Multiobjective long-term generation scheduling (MOLTGS) plays a vital role in coordinating the contradiction between the generation and reliability of cascade hydroelectricity system (CHS). In this paper, a multiobjective quantum-behaved particle swarm optimization based on decomposition (MOQPSO/D) is presented to solve the MOLTGS problem of maximizing total hydroelectricity generation and firm hydroelectricity output. In MOQPSO/D, the improved logistic map is adopted to initialize the population in the feasible space, where various equality and inequality constraints are handled by a constraint handling method based on conversion and repair strategies.
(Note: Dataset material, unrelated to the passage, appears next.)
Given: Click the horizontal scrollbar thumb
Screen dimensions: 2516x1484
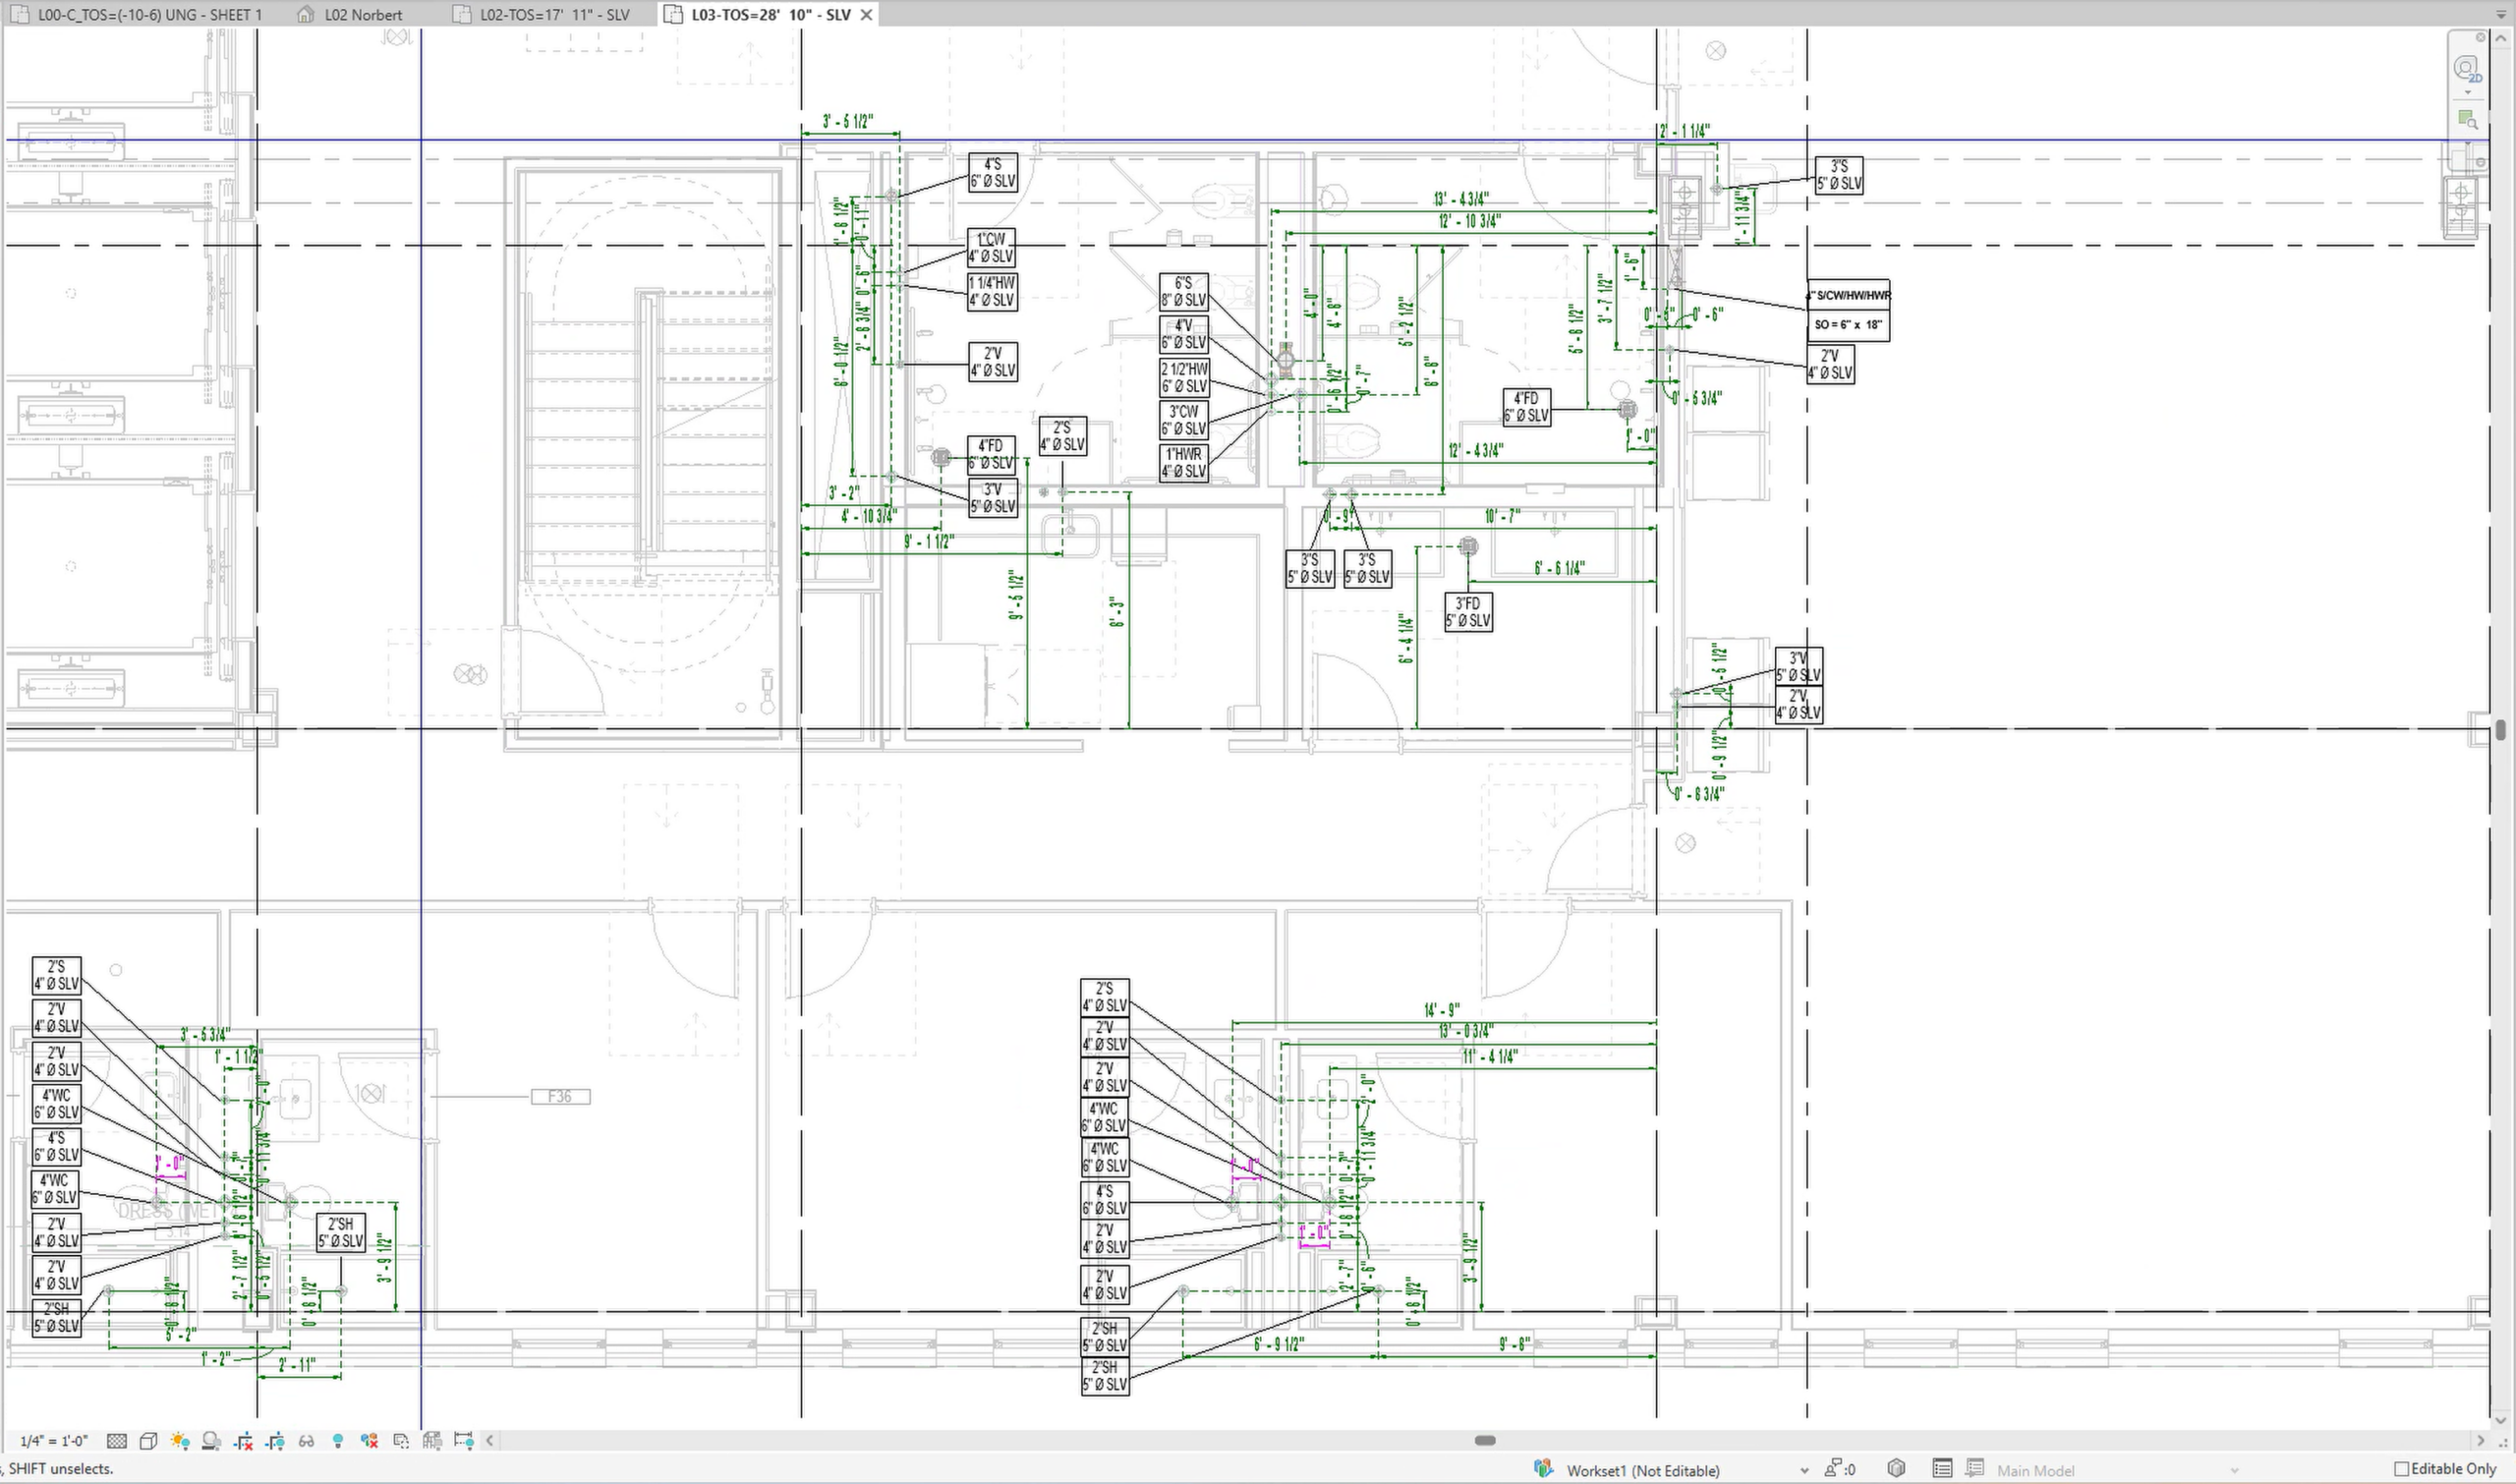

An improved Tchebycheff decomposition with a modified generator of direction vectors, a modified QPSO operator and normal cloud mutation are the key components of MOQPSO/D in addressing the nonlinearity and complexity of MOLTGS. The feasibility and effectiveness of MOQPSO/D are verified first on numerical experiments of benchmark instances and then on real engineering examples of the Three Gorges (TG) and Gezhouba (GZB) plants within three representative years. The results show that MOQPSO/D can not only perform better robustness, convergence and diversity performance than other seven competitors but also output a group of Pareto optimal schemes within a reasonable amount of time. So, this paper provides a new effective alternative to solve the MOLTGS problem of CHS when considering both generation and reliability objectives.